Anguilla ripiena d’anguria. Afferrate un’anguilla (“sguiscierebbe” anche da morta, figuratevi… “live”!) apritele la bocca (se non si apre, beh… vuol dire che l’avete presa per la coda) e poi invitatela (prima con le buone, poi… come volete) a ingerire un’anguria tutta intera, in un sol boccone (e che boccone!). Dopo che avrà assunto la classica forma tondeggiante, salate e marinate a dovere, fuori e (possibilmente) anche dentro. Portate in tavola e sorprenderete i vostri ospiti (la maggior parte dei quali la scambieranno per un pesce palla) con un’anguilla non più lunga lunga, ma tonda tonda.
Angoli di anguria ricoperti di coniglio d’Angora in angostura. Un tocco d’Oriente per una ricetta di antica tradizione cinese. Il taglio dell’anguria in fette a forma di tramezzino è fondamentale: che siano sottili ma al contempo robuste, adatte alla spalmatura di tenera carne di coniglio d’Angora, macinata e cotta delicatamente al forno. Prima di arrivare in tavola, sarà d’obbligo cospargerla con abbondanti dosi di angostura. Infine, qua e là, espediente minimal eppure abbellimento di portata assai efficace, qualche ciuffo di soffice pelo dello stesso coniglio d’Angora di cui sopra. A puro titolo di cronaca, uno dei piatti preferiti del regista taiwanese (che Hollywood ha adottato da tempo) Ang Lee (dove Ang, manco a dirlo, altro non è che il diminutivo di Anguria).
Ang. dell’Ing. dell’Ong dell’Ung. Ricetta inventata da un anonimo neolaureato in Ingegneria che lavora presso una non ben identificata Organizzazione Non Governativa di Budapest, in Ungheria. Semplicissima, non occorre laurea alcuna: preparate dell’ottimo gulasch e poi condite con fette d’anguria sottili sottili. Il contrasto dolce (anguria) / piccante (gulasch) è da perdere la testa. Sarebbe piaciuta tanto a Robespierre…
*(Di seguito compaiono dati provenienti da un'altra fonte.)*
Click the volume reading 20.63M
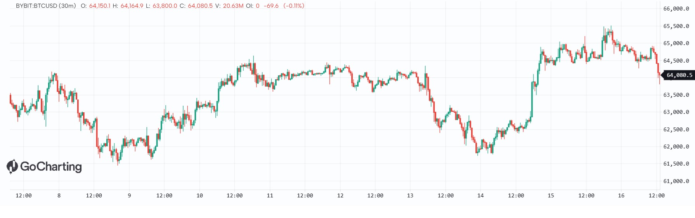pyautogui.click(x=233, y=6)
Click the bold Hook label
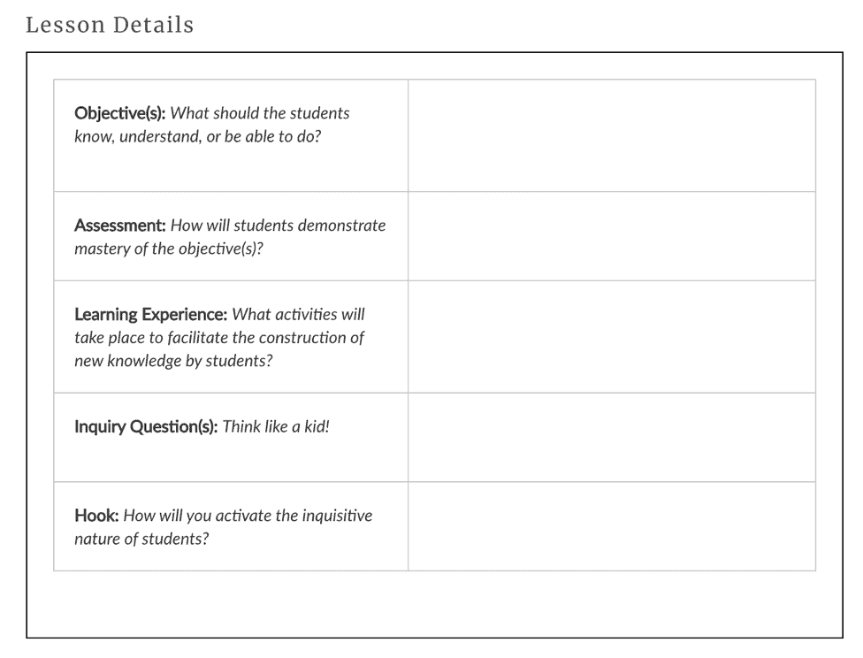 [96, 516]
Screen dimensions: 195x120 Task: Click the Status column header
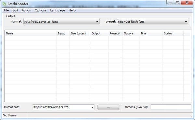pos(173,33)
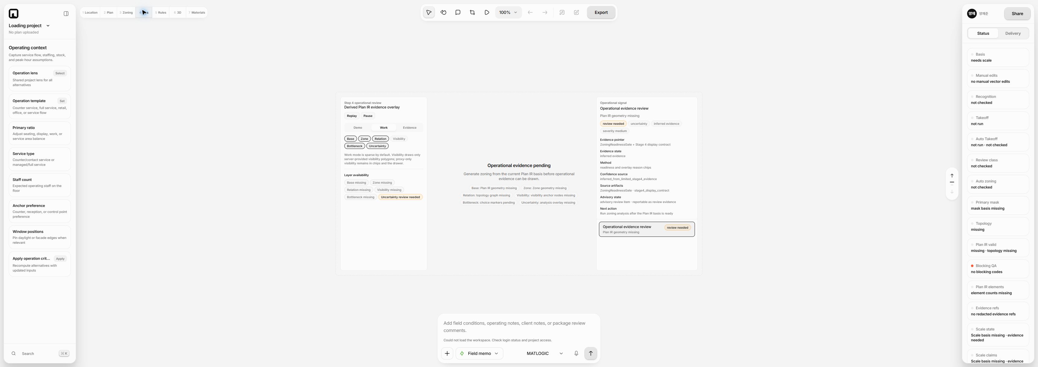Click the microphone voice input icon
1038x367 pixels.
[576, 353]
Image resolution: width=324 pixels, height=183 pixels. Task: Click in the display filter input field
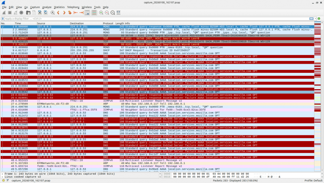tap(152, 18)
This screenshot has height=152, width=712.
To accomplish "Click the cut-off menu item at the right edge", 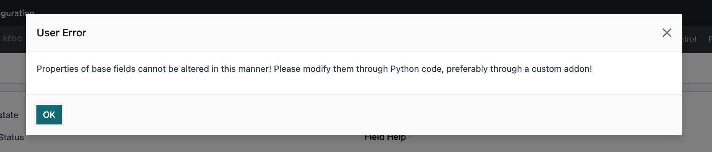I will pos(710,39).
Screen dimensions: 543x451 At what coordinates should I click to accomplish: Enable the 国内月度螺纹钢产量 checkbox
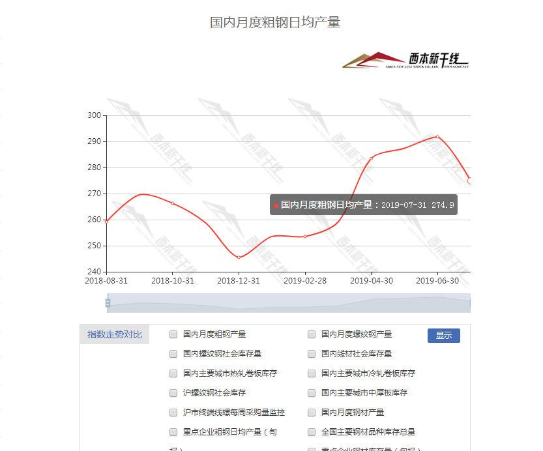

Coco Chanel. E chiudiamo in bellezza, con qualcosa di estremamente raffinato, di manifeste origini francesi. Il cocomero – sinonimo che in questo caso si fa preferire al più popolare, perciò volgare, anguria – è protagonista assoluto. Variegato ai cinque aromi dolci (bacca, mandorla, maraschino, rum e vaniglia), non deve assolutamente essere servito freddo nella classica portata da dolce, (per la serie parla come mangi: quella con piattino e cucchiaio), ma spruzzato con delicatezza sulla pelle, per una sensazione di freschezza mai provata! Siete stupiti? Beh… stiamo pur sempre parlando del “Coco Chanel N. 5”.